§ Your objective: Exact copy, no pictures: every line from the one that contains "Task: Select the Trade bar-chart icon" through the end of the data below, and nothing else.

**** Data ****

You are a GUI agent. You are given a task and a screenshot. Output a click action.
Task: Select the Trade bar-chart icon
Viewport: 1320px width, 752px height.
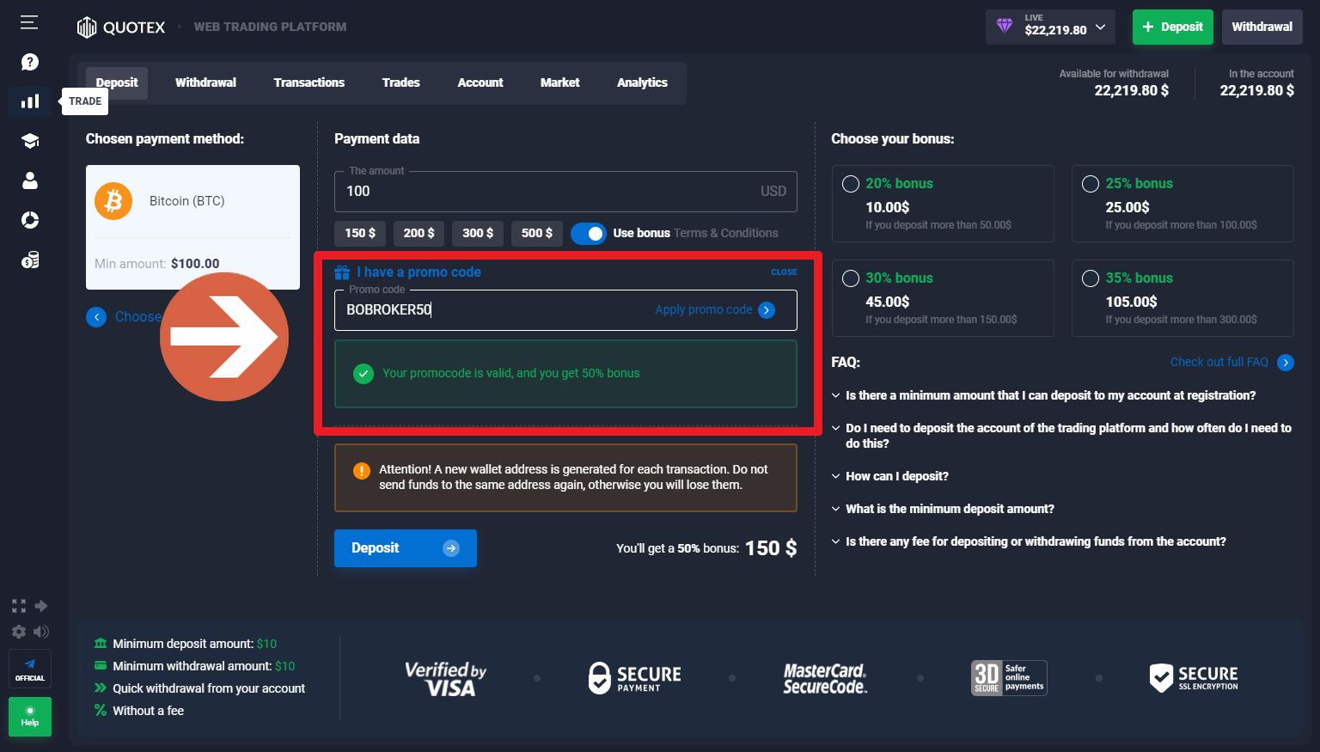pos(29,101)
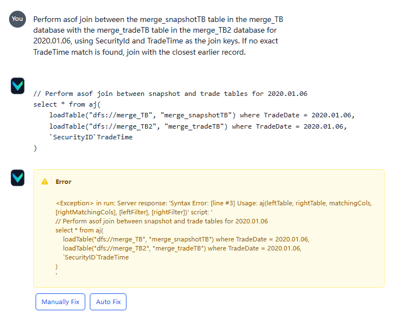Click the "You" user avatar

[x=18, y=19]
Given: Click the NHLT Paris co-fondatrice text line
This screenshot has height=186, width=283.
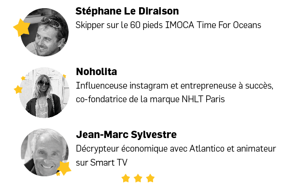Looking at the screenshot, I should pos(150,99).
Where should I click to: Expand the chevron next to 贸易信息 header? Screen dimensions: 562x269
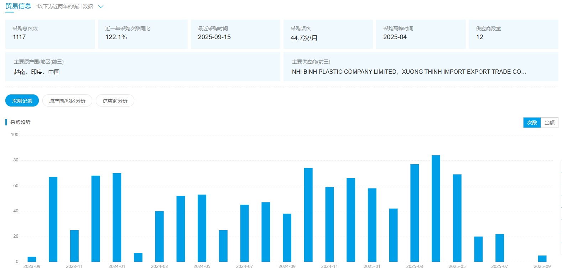click(x=100, y=7)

****

§ Expected answer:
Task: Select the Trade bar-chart icon
Viewport: 1320px width, 752px height.
pos(29,101)
Click the "You" user avatar

[x=18, y=19]
Given: Click the NHLT Paris co-fondatrice text line
This screenshot has height=186, width=283.
Looking at the screenshot, I should pos(150,99).
Where should I click to: Expand the chevron next to 贸易信息 header? Screen dimensions: 562x269
click(x=100, y=7)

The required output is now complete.